Kalau ada banyak keluhan yang terjadi, kata temanku.. Itu tandanya kita masih hidup, maka kita masih bisa merasakan ini itu… Coba kalau kita sudah mati, tentu kita tidak akan pernah merasakan lagi yang namanya konflik kecuali konflik dengan malaikat penjaga neraka dan surga mengenai nanti di akhirat kita bakal masuk ke tempat mana. Hehe ^^

Hufh… yang pasti, mari nge-teh mari bicarakan (iklan bangett). Perlu ada komunikasi dua arah antara suami dengan istri. Tidak seharusnya sang suami melupakan begitu saja bahwa kini ia sudah berumah tangga. Tentu berbeda kebiasaan ketika masih lajang dengan keadaan ketika sudah menjadi suami atau ayah. Tolong, sekali lagi tolong… Bahkan mungkin di dunia maya -facebook, twitter dan sebagainya- ini pun banyak suami yang mengaku masih single, ia mengumbar segala kegombalan pada akhwat. Barangkali dengan niatan memiliki istri lebih dari satu??!! Ehem, yang pasti ditengah keasyikannya ‘bermain api’, coba bayangkan deh si istri yang tengah repot dengan aktifitas rumahnya. Hiburannya hanya televisi atau hanya canda tawa anak-anak sebagai pengobat hati kelelahannya menjadi ibu rumah tangga.

Aku berbicara seperti ini tentu karena aku menyaksikan sendiri, bahwa banyak ikhwan yang berkelakuan seperti itu… Tak dapat dipungkiri. Gelar ikhwan-akhwat mungkin saja luntur dikarenakan sikap-sikap rendahan yang tanpa sadar kita sendiri pun yang membuat diri kita rendah.

Yang perlu disadari, sebagai seorang ikhwan yang sudah berstatus suami atau ayah, coba deh mulai persiapkan dunia kalian yang baru.
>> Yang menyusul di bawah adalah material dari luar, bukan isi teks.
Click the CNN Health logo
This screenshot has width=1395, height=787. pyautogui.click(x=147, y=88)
Selama ini mungkin yang disinggung-singgung oleh kita semua adalah kesiapan ikhwan-akhwat untuk menikah… Namun ternyata banyak juga ikhwan-akhwat yang sudah menikah ternyata belum ‘siap’ dalam menjalankan peran sesungguhnya. Banyak yang masih terbiasa dengan kehidupan masa lajangnya. Ingat! Khususnya untuk para ikhwan ya, ada istri dan anak yang menjadi tanggung jawab moral bagi kalian. So, jangan sepelekan… Misal saja karena sang suami tidak bisa mengajak jalan-jalan si istri keluar rumah, akhirnya diam-diam pergi bersama anak-anaknya mencari hiburan tanpa didampingi suami. Lalu ketika suami memergokinya berada di luar rumah, jangan marah loh… Gak pantas marah, kalau ternyata sang suami sendiri tak bisa memenuhi keinginan sang istri tersebut yang hanya ingin jalan-jalan.
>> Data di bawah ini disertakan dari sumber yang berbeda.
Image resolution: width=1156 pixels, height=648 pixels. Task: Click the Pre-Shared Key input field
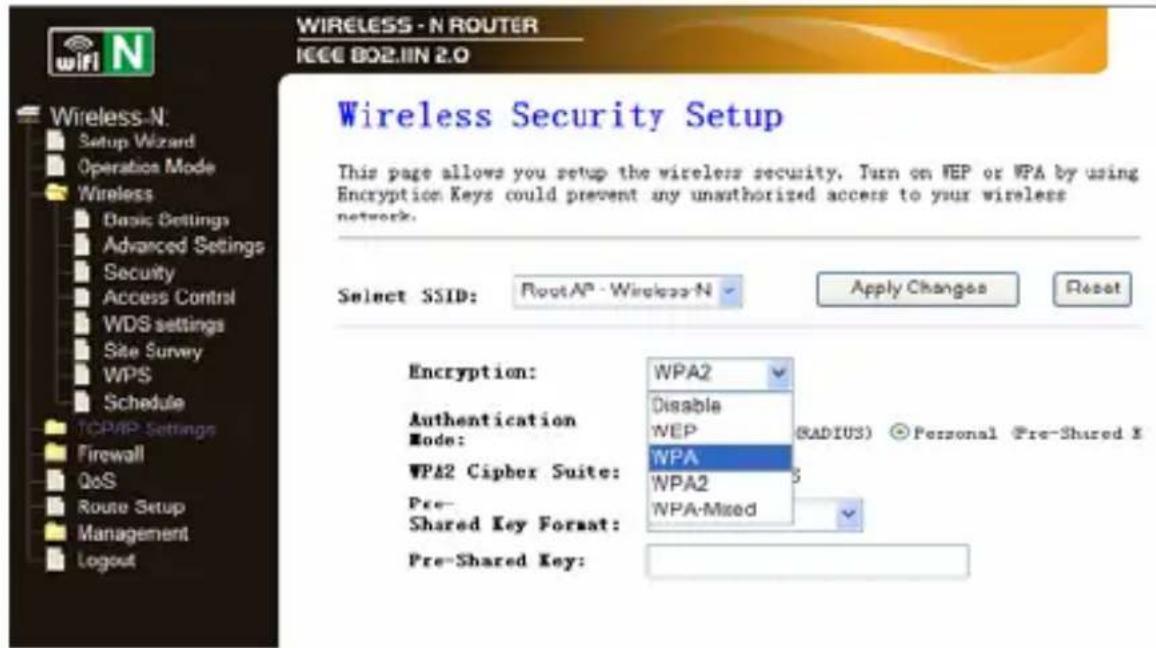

Well, aku sebenarnya lagi nulis apa sih. Mana panjang banget lagi ya tulisannya? Hehe. Mungkin terkesan sok tua dan sok tau kali ya. Tapi yaa beginilah isi hati dan pikiranku yang sebenarnya. Harus aku luapkan segera, kalau nggak.. Bisa-bisa otakku meledak karena ada pikiran yang berkecamuk.

Yuk, kita hargai bersama peran seorang istri atau ibu yang subhanalloh luarrr biasa wonder woman deh… Aku bahkan salut banget sama ibuku, bunda Samara Humaira yang telah memberikanku banyak pelajaran untuk menjadi wanita hebat yang mandiri.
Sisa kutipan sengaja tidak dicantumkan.